WHAT TO DO - In the data, find the word "computer" and copy out every line that has it.

GIVEN ENTRIES -
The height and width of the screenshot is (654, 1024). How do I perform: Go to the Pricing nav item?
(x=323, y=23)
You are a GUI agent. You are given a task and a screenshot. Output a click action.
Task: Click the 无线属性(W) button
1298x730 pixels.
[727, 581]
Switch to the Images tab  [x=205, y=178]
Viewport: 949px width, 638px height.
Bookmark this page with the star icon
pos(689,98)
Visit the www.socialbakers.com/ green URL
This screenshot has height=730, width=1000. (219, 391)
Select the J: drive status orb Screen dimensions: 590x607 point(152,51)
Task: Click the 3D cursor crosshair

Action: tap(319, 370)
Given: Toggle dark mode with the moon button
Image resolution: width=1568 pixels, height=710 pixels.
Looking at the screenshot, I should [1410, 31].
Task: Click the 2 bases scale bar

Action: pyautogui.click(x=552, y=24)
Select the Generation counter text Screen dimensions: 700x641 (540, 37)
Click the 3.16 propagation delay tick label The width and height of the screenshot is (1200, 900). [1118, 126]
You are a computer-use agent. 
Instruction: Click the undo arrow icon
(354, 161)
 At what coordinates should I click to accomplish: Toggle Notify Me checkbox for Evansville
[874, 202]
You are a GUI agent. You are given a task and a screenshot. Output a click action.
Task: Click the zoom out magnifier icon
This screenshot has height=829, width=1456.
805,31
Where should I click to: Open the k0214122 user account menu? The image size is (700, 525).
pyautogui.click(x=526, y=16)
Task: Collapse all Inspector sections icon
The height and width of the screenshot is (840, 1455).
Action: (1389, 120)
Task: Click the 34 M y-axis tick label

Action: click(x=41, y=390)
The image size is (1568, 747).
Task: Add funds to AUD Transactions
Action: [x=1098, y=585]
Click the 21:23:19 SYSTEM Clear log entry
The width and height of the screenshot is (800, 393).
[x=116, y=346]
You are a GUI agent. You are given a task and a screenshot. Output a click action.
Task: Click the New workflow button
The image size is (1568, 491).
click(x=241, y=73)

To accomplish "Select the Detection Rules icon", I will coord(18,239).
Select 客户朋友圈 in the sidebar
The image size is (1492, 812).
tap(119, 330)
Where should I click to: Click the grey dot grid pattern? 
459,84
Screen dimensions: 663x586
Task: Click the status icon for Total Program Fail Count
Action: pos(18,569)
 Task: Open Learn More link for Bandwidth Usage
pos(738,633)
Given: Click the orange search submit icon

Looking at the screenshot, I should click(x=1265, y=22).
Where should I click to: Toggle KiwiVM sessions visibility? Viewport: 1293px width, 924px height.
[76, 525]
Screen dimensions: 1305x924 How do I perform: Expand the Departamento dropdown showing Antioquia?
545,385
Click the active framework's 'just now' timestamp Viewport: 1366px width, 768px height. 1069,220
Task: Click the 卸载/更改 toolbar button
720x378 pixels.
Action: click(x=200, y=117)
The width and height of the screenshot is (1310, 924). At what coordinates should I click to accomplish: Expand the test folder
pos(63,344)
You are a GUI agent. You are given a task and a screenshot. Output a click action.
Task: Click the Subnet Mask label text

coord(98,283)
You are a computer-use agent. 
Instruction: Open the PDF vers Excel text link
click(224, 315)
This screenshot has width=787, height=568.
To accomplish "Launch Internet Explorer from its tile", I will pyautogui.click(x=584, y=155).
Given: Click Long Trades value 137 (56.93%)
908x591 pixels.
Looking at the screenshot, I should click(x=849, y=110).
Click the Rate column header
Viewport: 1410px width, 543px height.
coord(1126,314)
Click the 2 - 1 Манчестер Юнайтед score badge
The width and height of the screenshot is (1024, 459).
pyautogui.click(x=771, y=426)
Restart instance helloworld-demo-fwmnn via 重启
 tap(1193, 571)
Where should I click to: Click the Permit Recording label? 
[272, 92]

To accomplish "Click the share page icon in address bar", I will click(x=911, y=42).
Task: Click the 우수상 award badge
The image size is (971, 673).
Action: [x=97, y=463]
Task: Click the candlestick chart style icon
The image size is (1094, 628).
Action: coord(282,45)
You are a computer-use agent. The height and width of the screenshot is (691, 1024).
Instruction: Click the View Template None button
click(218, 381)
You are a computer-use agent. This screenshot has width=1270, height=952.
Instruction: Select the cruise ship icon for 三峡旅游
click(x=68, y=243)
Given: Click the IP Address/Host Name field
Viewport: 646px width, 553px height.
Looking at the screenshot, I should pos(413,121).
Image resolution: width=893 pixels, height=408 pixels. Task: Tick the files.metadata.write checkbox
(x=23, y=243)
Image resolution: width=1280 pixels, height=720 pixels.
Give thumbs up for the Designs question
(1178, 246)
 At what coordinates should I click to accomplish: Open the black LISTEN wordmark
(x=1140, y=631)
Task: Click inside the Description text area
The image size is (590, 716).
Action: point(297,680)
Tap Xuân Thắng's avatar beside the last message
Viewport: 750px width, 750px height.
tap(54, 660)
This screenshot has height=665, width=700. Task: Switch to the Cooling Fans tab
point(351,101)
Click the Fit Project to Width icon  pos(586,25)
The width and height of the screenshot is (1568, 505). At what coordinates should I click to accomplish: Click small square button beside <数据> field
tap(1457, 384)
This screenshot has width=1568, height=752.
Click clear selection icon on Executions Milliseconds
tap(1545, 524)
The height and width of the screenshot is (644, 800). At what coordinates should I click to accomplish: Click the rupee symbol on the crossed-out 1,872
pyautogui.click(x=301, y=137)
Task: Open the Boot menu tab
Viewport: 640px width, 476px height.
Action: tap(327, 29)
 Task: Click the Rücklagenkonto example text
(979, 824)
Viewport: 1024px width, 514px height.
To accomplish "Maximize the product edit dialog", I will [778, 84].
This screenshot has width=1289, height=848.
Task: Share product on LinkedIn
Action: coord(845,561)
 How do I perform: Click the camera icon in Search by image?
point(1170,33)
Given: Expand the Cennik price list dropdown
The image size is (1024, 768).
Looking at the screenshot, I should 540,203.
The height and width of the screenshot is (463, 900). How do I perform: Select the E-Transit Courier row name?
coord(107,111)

RESPONSE -
You are a computer-use agent. 
You are a computer-use agent. 
You are a computer-use agent. The height and width of the screenshot is (691, 1024).
You are a computer-use agent. This screenshot has width=1270, height=952.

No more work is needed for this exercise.